Transcribe the horror film reviews below from "Tuesday, June 4, 2013" through "Craven in general.", word for word.

EXTRACT TO READ ->
Segment Open

Monday, June 17, 2013

The Legend of Hell House

I picked this British gem in the haunted house genre because Richard Matheson wrote the script. It was weird and dry. It was almost like Left 4 Dead, but in a house. and a ghost not zombies. It had tremendous atmosphere, taking place specifically before Christmas. It was a slow fun romp. Shots like the reflection of a tea kettle and furniture in the foreground were visually impressive. I enjoyed the architecture of the red bedroom, full of mirrors and sexual repression brought the house to life.

Indeed, the sexuality was everywhere. Breasts on statue after statue. Probably worth another viewing for anyone with a film and gender interests. All I know are that these two quotes made me laugh:

"The house is a giant battery"

"these walls are sheathed with lead"

Tuesday, June 4, 2013

Wes Craven Double Review

Last semester, I went to a midnight screening of Wes Craven's Scream (1996). I then went to a talk with Wes Craven hosted by my school. Finally, last night I watched A Nightmare on Elmstreet. This double review will therefore include ideas from that talk and my thoughts on Wes Craven in general.

The first thing to know about Wes Craven is he did not plan on a film career. He read profusely as a child, a act that allowed him to escape the narrow thought of his Fundamentalist Baptist upbringing (an upbringing that forbid movies!). Made  his way to college and continued to read and study literature. He got a job teaching history of Western Civilization at some small college in the North East. Western Civilization, that's the key. I notice that Wes Craven's horror includes an understanding of the most elemental components of Western narrative. A Nightmare on Elmestreet, as he explained, deals with the fundamental human experience of dreams. If your English class ever read Macbeth, your mind should be buzzing with the half memories of lectures about Macbeth upsetting the natural sanctity of sleep when he kills Duncan. Its no accident that during Nancy's nightmare at school, the teacher is also teaching Shakespeare. Wes Craven bursts with Western Canon.

In the talk, Craven mentioned his fascination with nightmares. What is the evolutionary purpose of the nightmare. He answer: we need the mental stage to cope with our fear. A place to explore our fears of death and our concern about evil that lurks at the fringes of rationality. Stories of evil are necessary in our society.

Segment Closed

DATA TO EXAMINE ->
Segment Open

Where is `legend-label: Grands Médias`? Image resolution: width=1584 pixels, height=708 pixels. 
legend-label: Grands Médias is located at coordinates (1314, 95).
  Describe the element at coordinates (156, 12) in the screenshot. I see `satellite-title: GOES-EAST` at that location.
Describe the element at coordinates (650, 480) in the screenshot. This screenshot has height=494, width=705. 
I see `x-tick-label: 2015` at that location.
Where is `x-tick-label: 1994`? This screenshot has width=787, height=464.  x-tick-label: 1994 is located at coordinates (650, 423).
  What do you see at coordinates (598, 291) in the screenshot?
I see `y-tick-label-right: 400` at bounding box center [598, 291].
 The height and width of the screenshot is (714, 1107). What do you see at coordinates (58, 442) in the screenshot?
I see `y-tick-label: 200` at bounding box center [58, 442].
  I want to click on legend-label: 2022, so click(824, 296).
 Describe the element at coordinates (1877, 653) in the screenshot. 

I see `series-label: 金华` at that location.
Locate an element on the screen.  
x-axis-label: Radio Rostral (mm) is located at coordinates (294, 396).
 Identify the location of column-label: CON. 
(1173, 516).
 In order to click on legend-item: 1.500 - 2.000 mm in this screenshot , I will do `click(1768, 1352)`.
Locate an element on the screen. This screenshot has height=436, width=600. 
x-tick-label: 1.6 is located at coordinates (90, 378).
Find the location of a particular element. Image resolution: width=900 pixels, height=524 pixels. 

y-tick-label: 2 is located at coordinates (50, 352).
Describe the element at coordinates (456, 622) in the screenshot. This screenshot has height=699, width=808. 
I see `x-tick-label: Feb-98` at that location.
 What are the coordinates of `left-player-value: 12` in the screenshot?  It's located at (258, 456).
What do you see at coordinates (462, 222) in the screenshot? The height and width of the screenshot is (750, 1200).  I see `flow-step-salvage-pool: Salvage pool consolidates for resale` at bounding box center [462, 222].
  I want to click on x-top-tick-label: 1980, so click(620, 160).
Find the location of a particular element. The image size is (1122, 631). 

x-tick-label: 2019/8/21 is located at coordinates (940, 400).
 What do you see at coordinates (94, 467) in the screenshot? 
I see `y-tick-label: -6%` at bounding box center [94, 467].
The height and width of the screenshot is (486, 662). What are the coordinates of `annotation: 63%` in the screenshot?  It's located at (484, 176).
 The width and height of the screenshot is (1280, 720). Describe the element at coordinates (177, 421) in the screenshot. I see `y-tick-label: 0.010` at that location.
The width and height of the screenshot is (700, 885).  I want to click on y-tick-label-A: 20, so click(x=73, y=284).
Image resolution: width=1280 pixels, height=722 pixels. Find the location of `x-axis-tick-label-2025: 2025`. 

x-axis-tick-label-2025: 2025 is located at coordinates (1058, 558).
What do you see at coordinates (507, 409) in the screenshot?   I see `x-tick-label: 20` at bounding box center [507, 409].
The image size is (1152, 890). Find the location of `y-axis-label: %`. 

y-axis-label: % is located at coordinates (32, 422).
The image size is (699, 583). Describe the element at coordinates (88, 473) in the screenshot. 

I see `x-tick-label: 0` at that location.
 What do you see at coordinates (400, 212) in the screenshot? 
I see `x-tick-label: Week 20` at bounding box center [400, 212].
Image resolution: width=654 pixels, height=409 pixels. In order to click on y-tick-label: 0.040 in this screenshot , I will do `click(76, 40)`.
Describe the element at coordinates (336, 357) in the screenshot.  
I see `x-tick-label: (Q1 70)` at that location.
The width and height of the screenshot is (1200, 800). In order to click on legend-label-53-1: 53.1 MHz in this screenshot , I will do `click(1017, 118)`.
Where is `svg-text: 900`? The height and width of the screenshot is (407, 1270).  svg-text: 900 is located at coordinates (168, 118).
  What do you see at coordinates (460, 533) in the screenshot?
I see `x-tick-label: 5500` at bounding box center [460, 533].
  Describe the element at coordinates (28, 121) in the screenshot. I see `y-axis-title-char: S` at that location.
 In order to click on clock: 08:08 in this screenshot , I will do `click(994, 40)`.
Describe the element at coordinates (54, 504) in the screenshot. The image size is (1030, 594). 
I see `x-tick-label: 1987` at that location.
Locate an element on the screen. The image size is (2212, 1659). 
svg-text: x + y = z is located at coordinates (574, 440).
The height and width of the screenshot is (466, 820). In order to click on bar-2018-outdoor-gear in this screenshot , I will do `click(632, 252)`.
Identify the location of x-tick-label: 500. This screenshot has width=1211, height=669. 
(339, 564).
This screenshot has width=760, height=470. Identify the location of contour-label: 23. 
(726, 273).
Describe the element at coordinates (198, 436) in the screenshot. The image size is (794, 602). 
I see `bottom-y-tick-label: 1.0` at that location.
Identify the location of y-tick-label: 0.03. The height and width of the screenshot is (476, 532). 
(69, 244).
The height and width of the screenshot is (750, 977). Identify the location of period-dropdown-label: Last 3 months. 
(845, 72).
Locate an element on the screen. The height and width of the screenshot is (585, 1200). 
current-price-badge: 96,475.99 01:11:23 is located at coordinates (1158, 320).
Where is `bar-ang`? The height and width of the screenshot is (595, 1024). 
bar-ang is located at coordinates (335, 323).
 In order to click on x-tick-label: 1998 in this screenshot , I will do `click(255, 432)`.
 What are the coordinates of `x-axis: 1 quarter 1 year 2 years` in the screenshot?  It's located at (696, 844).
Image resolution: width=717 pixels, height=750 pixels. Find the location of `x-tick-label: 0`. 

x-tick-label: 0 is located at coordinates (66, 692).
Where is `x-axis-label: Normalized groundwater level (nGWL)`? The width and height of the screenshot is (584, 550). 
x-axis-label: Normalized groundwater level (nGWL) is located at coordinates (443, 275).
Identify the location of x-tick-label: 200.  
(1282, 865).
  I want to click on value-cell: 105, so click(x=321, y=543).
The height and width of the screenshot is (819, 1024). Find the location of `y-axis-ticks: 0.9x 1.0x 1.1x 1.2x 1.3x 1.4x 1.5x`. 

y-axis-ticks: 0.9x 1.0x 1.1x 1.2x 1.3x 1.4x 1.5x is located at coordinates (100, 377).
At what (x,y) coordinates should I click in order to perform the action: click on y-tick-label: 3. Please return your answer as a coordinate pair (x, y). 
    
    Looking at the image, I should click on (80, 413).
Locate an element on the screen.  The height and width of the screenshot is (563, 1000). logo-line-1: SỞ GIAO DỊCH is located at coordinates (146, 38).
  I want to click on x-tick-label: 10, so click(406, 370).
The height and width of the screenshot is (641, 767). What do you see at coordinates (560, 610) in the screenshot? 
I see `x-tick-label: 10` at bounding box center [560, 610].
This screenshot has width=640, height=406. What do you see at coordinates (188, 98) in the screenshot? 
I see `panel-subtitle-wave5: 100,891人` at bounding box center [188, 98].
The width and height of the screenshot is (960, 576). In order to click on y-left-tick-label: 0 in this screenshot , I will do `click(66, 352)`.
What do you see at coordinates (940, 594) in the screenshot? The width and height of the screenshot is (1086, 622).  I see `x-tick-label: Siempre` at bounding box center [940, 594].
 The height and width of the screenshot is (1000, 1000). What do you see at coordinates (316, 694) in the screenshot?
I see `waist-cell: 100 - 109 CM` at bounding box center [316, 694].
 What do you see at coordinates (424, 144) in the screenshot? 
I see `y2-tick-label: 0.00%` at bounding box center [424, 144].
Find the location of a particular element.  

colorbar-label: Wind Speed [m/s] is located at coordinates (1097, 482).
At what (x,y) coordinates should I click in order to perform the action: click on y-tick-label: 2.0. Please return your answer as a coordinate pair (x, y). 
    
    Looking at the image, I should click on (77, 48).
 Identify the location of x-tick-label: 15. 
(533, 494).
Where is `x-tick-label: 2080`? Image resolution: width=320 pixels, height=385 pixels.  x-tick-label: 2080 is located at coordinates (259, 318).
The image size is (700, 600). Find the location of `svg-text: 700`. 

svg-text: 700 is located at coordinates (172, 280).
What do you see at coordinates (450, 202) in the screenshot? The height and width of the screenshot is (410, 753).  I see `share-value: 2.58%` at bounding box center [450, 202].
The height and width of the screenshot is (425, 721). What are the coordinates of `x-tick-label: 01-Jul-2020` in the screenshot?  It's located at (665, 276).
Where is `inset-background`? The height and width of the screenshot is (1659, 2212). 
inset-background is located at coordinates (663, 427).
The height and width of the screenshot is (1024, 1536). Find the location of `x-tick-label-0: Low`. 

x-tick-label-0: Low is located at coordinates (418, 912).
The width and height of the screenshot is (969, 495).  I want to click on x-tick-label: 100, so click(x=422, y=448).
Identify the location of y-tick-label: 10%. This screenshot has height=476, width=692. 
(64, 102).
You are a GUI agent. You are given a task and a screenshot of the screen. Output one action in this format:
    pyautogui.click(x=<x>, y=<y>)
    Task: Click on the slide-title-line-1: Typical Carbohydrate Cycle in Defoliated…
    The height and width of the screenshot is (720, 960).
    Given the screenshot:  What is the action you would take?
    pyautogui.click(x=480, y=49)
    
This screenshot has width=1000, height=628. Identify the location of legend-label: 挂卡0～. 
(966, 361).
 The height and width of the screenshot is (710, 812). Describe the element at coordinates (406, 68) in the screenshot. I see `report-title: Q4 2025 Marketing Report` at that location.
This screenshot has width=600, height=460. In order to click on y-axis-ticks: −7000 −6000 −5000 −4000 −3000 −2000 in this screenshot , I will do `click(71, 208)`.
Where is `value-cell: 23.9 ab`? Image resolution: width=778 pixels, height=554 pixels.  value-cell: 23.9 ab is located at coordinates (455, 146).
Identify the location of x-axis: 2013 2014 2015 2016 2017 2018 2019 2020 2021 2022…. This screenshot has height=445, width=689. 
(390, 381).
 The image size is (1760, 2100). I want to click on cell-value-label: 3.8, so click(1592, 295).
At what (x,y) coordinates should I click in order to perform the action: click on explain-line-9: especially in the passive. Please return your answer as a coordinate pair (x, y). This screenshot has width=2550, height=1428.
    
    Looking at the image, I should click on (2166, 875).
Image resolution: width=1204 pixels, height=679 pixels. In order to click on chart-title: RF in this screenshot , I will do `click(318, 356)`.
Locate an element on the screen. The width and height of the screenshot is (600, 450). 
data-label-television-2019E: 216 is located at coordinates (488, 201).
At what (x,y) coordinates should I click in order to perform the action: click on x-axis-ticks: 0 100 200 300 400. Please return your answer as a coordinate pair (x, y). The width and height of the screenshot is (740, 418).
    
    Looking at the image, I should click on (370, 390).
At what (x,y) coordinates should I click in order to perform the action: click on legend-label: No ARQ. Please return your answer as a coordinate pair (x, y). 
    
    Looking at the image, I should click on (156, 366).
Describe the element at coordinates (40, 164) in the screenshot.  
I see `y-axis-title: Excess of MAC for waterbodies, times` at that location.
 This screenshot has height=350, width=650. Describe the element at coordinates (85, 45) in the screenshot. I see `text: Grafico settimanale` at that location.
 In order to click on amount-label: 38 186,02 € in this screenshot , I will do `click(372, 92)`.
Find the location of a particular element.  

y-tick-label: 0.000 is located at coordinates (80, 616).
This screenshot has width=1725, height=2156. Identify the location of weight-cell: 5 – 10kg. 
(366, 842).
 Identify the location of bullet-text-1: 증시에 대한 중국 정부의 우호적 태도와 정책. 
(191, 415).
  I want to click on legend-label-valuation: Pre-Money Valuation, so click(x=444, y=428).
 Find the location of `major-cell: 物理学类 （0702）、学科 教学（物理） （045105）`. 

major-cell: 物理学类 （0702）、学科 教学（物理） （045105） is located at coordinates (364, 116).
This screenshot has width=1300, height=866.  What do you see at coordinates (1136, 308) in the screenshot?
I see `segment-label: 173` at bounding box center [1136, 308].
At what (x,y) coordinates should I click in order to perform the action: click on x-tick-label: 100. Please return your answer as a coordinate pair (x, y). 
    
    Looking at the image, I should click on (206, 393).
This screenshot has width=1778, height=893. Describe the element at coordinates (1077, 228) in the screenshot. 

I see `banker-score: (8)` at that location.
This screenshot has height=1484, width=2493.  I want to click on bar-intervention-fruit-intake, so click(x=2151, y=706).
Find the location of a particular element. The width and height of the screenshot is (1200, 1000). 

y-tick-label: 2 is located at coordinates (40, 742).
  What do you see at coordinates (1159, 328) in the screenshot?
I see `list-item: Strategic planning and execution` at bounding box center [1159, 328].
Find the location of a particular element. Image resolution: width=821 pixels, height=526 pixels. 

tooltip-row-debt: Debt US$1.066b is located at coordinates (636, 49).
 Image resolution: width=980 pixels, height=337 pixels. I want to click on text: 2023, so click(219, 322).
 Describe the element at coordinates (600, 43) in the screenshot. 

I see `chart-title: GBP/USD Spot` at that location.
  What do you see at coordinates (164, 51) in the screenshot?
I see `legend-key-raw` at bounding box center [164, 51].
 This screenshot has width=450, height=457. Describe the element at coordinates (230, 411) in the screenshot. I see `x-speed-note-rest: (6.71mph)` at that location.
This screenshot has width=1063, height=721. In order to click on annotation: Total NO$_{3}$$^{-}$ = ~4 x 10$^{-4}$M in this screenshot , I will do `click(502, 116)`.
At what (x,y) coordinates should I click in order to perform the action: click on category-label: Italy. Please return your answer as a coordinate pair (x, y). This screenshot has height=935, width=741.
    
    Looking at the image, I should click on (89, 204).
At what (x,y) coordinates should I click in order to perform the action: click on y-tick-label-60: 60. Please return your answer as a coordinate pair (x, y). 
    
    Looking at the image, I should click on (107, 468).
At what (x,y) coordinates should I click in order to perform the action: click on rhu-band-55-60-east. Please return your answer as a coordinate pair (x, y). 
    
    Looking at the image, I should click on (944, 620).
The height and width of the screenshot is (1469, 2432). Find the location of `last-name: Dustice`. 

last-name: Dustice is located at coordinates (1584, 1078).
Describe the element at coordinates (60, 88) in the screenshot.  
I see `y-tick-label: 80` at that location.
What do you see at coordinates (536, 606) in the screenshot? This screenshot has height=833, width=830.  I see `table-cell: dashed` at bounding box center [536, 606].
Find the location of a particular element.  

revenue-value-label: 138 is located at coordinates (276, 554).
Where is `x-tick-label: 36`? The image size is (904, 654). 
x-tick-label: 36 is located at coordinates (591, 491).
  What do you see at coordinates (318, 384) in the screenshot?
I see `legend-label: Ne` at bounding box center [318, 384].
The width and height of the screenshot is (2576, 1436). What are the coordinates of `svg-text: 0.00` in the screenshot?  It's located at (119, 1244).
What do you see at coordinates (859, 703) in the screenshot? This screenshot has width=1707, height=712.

Segment Closed

SOLUTION TO THIS TASK ->
Tuesday, June 4, 2013

Wes Craven Double Review

Last semester, I went to a midnight screening of Wes Craven's Scream (1996). I then went to a talk with Wes Craven hosted by my school. Finally, last night I watched A Nightmare on Elmstreet. This double review will therefore include ideas from that talk and my thoughts on Wes Craven in general.